**Stored records**
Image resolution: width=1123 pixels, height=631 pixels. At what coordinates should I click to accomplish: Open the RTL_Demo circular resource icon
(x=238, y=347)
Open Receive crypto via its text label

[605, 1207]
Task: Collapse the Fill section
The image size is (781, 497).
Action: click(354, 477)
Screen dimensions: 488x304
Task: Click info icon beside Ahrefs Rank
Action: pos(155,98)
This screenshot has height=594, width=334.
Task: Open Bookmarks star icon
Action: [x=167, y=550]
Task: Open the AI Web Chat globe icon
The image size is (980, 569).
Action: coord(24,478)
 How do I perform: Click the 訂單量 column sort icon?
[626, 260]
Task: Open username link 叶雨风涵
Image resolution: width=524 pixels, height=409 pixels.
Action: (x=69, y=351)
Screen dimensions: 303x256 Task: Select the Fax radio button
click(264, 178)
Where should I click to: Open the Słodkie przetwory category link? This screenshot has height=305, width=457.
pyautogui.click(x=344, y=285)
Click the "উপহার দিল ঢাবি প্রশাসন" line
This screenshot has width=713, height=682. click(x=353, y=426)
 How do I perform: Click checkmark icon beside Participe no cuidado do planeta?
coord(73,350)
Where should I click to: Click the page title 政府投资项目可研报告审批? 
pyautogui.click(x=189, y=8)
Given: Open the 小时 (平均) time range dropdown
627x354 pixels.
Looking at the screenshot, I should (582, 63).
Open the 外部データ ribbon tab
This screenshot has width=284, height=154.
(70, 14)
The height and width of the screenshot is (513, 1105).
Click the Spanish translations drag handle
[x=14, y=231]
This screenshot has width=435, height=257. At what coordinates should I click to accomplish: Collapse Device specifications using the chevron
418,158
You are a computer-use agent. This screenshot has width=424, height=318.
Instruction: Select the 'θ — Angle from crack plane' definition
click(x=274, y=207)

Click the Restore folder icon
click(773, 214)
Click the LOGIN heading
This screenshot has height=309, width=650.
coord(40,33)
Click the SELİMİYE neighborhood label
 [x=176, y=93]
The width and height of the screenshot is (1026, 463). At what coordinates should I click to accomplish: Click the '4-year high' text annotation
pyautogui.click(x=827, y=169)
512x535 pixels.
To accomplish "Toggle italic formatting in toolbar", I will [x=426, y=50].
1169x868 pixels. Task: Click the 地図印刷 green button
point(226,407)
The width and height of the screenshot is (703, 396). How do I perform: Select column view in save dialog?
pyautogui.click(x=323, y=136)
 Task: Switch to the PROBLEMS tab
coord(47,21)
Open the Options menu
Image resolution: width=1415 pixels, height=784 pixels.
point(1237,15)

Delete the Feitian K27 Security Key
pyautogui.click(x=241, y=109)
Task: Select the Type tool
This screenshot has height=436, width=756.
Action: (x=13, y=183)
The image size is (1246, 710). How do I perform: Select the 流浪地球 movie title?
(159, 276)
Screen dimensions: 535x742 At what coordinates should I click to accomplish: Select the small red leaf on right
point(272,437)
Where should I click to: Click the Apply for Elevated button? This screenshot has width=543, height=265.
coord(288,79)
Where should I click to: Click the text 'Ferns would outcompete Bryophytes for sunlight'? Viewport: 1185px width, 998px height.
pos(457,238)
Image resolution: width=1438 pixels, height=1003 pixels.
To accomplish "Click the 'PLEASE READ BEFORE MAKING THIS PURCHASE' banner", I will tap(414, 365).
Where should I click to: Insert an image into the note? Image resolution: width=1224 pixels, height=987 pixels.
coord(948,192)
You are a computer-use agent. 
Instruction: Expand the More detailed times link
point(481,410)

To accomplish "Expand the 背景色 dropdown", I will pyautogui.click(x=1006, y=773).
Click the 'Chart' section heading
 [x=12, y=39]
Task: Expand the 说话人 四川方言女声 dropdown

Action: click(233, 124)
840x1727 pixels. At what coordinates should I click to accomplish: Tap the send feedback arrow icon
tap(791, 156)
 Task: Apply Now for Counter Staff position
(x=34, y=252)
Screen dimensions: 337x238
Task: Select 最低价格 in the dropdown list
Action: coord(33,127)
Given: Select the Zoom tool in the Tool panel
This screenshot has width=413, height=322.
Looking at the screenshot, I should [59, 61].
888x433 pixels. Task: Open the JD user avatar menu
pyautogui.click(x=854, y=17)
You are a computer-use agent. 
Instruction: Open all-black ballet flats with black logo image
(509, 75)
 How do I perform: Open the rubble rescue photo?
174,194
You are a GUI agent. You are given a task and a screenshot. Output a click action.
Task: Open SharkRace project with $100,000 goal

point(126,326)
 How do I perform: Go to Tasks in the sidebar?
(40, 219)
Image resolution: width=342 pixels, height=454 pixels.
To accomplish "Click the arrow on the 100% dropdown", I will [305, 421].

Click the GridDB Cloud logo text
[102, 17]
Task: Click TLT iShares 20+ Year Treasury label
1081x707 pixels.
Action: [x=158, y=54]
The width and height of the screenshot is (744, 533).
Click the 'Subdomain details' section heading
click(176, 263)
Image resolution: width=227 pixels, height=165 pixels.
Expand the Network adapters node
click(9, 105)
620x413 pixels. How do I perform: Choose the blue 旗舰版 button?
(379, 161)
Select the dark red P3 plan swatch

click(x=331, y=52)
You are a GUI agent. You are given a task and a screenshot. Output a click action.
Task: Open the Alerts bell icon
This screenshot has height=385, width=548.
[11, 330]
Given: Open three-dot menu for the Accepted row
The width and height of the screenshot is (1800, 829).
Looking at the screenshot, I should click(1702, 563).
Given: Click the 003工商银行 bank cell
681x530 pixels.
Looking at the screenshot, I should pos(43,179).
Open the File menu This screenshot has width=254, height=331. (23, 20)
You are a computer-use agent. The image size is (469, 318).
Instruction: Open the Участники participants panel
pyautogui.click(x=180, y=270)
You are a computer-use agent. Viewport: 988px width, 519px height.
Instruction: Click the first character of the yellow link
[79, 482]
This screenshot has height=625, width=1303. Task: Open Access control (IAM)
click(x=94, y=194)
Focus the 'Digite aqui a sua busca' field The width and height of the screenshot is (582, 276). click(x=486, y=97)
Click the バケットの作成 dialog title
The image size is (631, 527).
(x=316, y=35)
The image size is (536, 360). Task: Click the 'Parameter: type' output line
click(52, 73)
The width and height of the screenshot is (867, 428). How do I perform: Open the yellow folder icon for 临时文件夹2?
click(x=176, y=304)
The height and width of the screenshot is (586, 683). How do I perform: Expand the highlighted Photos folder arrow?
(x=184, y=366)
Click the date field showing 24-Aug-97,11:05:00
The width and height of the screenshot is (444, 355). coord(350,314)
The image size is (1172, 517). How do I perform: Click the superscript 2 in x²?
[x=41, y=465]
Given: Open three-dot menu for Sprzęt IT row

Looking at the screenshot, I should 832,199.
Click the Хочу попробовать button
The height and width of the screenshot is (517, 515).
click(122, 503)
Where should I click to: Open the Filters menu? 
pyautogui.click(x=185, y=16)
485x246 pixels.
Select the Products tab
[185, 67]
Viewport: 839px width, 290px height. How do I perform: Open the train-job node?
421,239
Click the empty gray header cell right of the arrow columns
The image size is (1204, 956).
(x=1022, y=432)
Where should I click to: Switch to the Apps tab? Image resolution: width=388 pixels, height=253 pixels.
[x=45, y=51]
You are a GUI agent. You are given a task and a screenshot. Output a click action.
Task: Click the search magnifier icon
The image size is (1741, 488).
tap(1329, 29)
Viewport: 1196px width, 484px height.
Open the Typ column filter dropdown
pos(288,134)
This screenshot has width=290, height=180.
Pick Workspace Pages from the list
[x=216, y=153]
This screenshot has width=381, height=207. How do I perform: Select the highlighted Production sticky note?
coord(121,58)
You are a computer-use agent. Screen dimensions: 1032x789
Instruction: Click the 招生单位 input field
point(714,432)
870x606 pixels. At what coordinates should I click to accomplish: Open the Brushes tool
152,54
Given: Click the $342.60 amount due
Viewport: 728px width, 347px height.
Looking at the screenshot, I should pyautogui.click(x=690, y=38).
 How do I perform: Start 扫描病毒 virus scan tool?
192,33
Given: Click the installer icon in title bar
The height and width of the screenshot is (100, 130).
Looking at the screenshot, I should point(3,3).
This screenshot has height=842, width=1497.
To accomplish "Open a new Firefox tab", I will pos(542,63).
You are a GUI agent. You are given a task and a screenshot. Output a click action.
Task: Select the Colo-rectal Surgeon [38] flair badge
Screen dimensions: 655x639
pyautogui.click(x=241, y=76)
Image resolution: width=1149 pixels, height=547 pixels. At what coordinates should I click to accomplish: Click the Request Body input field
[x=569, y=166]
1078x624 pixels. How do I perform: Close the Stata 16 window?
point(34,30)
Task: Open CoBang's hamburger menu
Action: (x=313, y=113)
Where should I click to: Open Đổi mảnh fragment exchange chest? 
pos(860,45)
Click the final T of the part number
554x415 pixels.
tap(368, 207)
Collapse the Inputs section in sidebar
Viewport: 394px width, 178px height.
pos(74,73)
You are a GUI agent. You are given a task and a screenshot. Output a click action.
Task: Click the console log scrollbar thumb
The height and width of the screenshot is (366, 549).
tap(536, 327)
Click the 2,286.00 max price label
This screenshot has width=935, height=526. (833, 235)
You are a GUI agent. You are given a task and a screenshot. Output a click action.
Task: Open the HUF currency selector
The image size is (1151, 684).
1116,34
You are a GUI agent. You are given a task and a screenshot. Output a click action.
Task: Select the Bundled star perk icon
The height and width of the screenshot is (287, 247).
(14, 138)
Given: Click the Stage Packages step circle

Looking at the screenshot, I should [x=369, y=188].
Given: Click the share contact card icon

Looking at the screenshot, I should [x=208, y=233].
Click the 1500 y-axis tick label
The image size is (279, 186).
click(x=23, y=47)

**Aim of the exercise**
Look over the records. Copy the lines that include the word "computer".

**The completed task**
You are a computer-use agent. This screenshot has width=424, height=318.
You are a computer-use agent. 
You are a computer-use agent. 
You are a computer-use agent. The image size is (469, 318).
You are a computer-use agent. Viewport: 988px width, 519px height.
You are a computer-use agent. Screen dimensions: 1032x789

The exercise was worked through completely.